### Aim of the task
What you produce should be every line from the data that includes "will".

(Collected data entries)

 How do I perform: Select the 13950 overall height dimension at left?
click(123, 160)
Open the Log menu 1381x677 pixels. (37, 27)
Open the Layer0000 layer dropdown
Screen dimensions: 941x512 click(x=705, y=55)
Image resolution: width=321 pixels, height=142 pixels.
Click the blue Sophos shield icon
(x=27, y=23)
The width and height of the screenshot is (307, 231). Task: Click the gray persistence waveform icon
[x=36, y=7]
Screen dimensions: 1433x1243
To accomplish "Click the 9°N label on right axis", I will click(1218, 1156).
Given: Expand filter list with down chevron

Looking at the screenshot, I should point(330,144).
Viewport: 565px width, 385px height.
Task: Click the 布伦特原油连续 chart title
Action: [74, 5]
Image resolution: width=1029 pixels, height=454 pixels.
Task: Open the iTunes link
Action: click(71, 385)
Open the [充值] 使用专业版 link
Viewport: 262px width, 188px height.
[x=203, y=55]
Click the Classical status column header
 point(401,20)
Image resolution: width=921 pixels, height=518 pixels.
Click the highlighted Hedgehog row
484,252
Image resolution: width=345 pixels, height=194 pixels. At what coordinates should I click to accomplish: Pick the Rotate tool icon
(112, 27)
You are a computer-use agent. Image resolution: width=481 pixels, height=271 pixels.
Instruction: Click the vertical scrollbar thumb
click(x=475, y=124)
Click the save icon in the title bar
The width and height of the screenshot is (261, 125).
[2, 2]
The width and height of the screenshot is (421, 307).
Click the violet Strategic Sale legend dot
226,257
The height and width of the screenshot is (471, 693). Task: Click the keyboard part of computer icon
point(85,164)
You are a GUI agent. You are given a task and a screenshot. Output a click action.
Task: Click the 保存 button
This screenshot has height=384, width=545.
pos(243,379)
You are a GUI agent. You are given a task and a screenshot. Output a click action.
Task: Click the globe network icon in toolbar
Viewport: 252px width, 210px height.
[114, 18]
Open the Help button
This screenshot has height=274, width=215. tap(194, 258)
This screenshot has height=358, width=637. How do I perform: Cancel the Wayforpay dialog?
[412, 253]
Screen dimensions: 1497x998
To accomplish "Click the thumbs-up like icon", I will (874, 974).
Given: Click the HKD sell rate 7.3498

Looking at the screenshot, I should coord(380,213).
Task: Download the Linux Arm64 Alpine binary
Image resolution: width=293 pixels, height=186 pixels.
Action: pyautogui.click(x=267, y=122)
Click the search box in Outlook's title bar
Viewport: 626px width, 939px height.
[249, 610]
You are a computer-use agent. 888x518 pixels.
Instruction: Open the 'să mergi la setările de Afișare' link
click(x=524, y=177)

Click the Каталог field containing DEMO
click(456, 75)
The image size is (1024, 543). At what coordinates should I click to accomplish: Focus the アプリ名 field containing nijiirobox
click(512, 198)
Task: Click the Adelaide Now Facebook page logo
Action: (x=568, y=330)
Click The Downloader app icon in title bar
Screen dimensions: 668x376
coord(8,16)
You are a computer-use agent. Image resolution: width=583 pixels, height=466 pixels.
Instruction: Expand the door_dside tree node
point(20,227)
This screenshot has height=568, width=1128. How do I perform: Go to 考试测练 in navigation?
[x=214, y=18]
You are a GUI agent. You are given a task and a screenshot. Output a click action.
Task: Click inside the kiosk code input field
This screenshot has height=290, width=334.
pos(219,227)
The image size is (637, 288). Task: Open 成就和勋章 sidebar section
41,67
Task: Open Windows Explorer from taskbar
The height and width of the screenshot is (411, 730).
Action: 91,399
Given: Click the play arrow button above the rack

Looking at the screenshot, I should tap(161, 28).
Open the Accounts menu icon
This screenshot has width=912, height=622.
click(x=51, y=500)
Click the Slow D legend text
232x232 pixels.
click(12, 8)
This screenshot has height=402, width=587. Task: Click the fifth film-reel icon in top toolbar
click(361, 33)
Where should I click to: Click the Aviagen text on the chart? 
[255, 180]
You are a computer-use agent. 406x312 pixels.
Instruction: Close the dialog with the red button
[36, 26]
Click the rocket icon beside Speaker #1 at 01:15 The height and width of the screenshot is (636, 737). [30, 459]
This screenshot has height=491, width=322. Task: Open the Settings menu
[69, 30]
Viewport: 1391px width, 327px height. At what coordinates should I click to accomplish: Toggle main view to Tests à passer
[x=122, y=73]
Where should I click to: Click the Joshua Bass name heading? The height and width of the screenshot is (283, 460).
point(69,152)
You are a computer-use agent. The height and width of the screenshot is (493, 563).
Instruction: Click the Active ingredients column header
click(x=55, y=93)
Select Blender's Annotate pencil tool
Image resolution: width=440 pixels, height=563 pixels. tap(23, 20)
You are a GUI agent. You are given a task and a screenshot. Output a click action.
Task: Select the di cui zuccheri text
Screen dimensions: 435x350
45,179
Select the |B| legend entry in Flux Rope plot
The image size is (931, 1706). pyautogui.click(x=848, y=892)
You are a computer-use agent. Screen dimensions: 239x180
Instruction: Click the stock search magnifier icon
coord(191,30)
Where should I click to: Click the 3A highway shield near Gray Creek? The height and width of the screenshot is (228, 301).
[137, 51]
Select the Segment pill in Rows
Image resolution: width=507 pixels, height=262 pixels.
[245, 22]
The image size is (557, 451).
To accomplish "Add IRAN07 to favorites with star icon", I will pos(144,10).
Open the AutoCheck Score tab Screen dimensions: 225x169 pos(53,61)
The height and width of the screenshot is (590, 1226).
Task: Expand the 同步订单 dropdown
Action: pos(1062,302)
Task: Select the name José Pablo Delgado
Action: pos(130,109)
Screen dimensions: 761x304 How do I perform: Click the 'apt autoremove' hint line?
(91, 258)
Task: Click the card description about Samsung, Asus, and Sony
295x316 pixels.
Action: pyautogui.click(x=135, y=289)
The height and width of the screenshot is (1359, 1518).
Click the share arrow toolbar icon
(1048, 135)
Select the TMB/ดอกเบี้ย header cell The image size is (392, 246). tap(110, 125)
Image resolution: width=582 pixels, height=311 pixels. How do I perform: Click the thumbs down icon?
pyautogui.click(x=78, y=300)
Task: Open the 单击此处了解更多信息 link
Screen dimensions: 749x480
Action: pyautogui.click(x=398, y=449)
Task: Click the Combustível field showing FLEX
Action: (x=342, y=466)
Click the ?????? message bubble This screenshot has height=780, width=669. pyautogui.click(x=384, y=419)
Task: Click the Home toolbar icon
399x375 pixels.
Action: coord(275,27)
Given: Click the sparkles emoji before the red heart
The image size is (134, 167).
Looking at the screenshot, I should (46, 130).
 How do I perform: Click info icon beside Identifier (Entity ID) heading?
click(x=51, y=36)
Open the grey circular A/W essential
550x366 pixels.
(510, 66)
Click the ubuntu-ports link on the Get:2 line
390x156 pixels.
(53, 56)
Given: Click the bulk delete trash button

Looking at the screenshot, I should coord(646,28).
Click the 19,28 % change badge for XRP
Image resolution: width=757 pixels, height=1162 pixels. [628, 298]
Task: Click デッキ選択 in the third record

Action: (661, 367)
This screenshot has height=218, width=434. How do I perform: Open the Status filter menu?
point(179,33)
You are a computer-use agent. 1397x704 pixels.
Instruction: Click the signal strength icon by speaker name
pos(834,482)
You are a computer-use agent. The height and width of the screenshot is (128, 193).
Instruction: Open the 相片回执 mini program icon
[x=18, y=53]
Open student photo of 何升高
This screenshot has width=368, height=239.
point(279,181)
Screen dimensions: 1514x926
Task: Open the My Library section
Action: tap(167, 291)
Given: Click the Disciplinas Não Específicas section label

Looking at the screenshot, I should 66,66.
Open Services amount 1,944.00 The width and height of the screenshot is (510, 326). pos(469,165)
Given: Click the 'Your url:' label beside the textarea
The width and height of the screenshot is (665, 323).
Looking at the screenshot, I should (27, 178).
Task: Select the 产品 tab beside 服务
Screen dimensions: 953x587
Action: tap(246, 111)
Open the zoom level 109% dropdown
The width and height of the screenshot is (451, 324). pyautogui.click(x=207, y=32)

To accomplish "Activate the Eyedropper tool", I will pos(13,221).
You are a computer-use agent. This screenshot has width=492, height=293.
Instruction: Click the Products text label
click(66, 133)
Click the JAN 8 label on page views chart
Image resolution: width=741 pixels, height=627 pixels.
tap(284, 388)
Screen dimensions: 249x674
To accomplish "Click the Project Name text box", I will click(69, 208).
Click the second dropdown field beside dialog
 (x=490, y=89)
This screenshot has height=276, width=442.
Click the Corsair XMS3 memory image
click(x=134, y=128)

### Result
To accomplish "Click the 9°N label on right axis", I will click(1218, 1156).
To accomplish "Click the thumbs-up like icon", I will (874, 974).
To accomplish "Add IRAN07 to favorites with star icon", I will pos(144,10).
To accomplish "Activate the Eyedropper tool", I will pos(13,221).
To accomplish "Click the Project Name text box", I will click(69, 208).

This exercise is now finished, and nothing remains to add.